After all, its strategy of expanding the portion of its revenue that comes from services has already resulted in offerings such as Apple TV, Apple Music, Apple Arcade, and Apple News+. It would have been weird if Apple hadn’t pushed its creativity apps in a service-y direction—a process that began a couple of years ago when the first iPad versions of Final Cut Pro and Logic Pro carried subscription pricing.
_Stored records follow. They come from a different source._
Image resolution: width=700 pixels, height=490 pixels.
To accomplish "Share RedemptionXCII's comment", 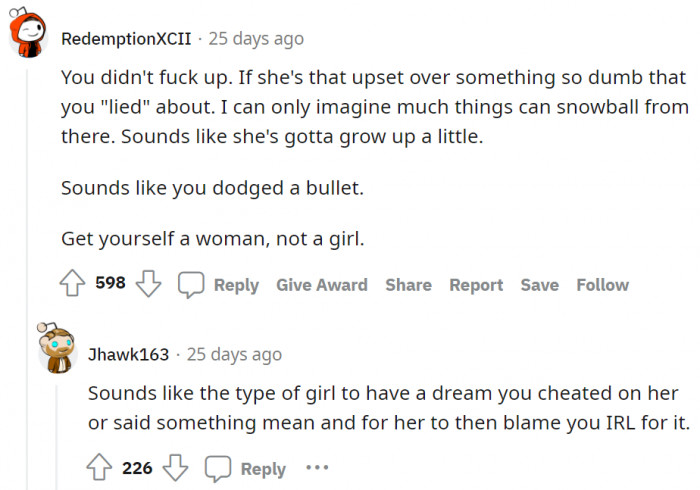I will point(408,285).
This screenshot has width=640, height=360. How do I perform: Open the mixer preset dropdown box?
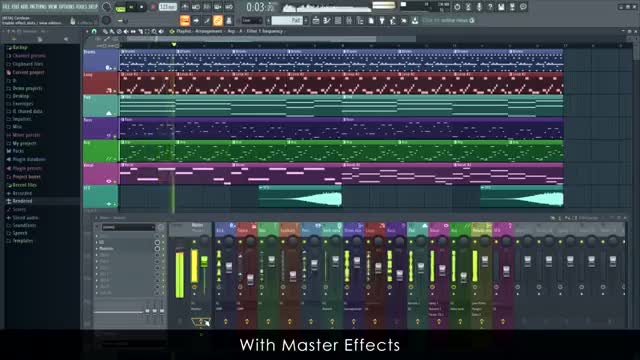[x=128, y=227]
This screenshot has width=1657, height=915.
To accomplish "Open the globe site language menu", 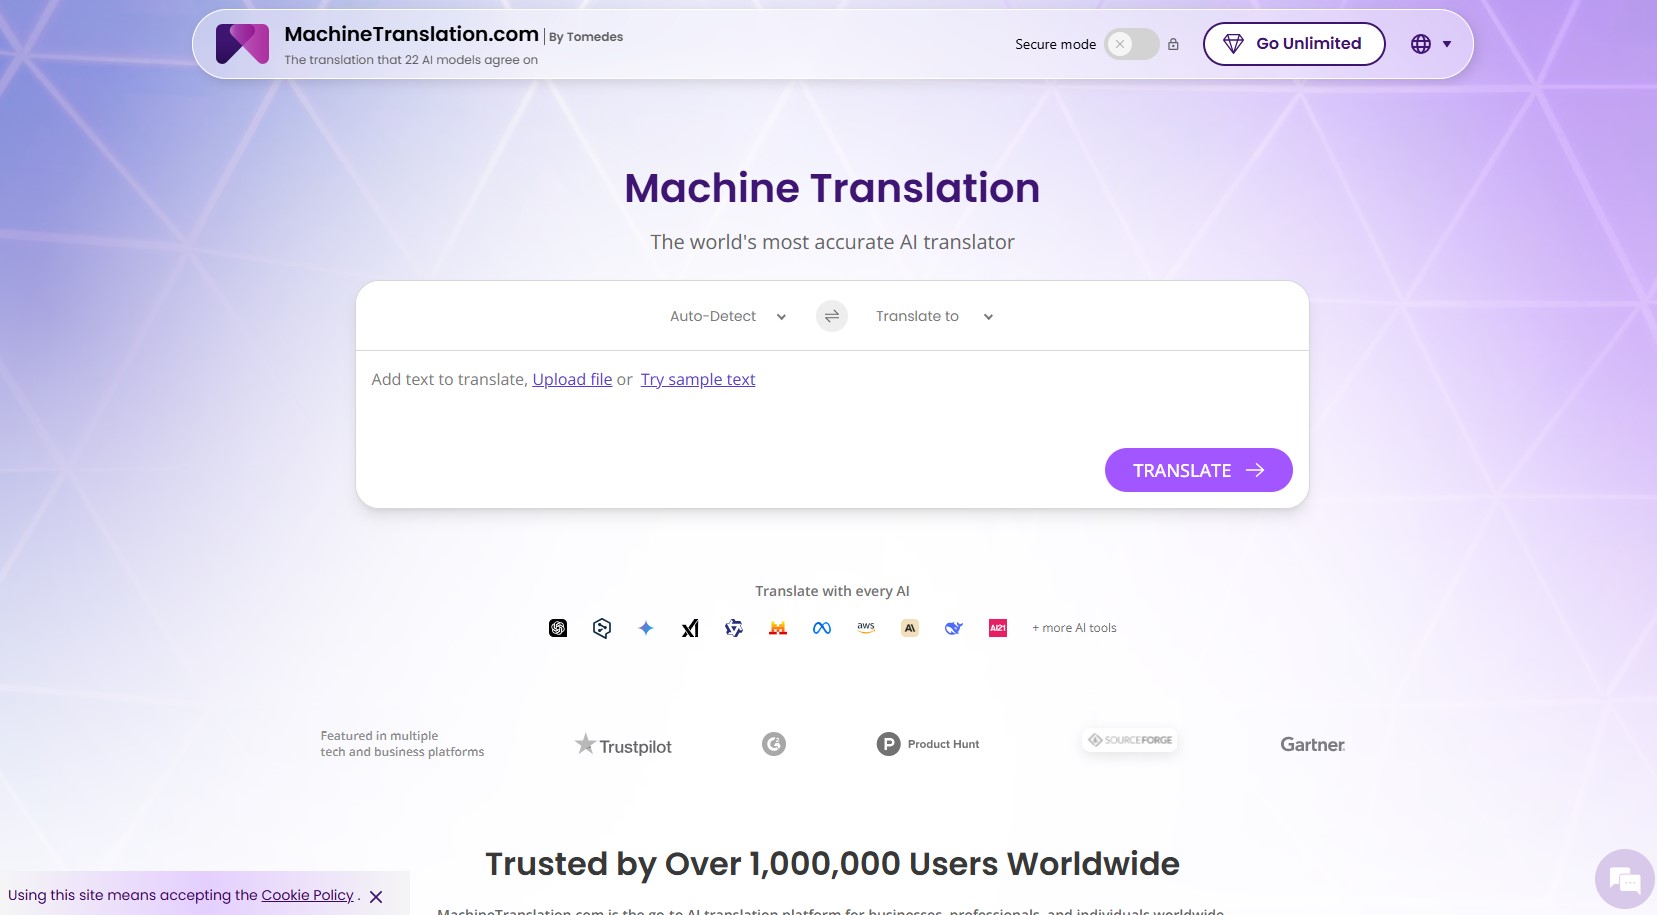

But Creator Studio, which arrives in the App Store on January 28, also ties together several other ongoing plot lines relating to Apple’s business. Its very existence helps answer questions about how the company sees AI as a creative tool. The company has the opportunity to address others as it builds out the product in the coming years. I spoke with Apple’s VP of Worldwide Product Marketing Bob Borchers, and senior director of Worldwide Product Marketing Brent Chiu-Watson, about the new service—starting with the fundamental question of what sort of people they envision using it.
Apple’s history in creativity software is long: For example, Final Cut Pro and Logic Pro both date to the previous century. Yet at times, it hasn’t been entirely clear whether the company saw the customer base for such tools as consisting literally of professionals, prosumers who’d outgrown products such as iMovie and GarageBand, or some combination thereof. Even now, Creator Studio does not add up to a full-blooded rival to Adobe’s Creative Cloud, which offers many more apps in various editions at much higher prices, up to $70 a month for the full shebang.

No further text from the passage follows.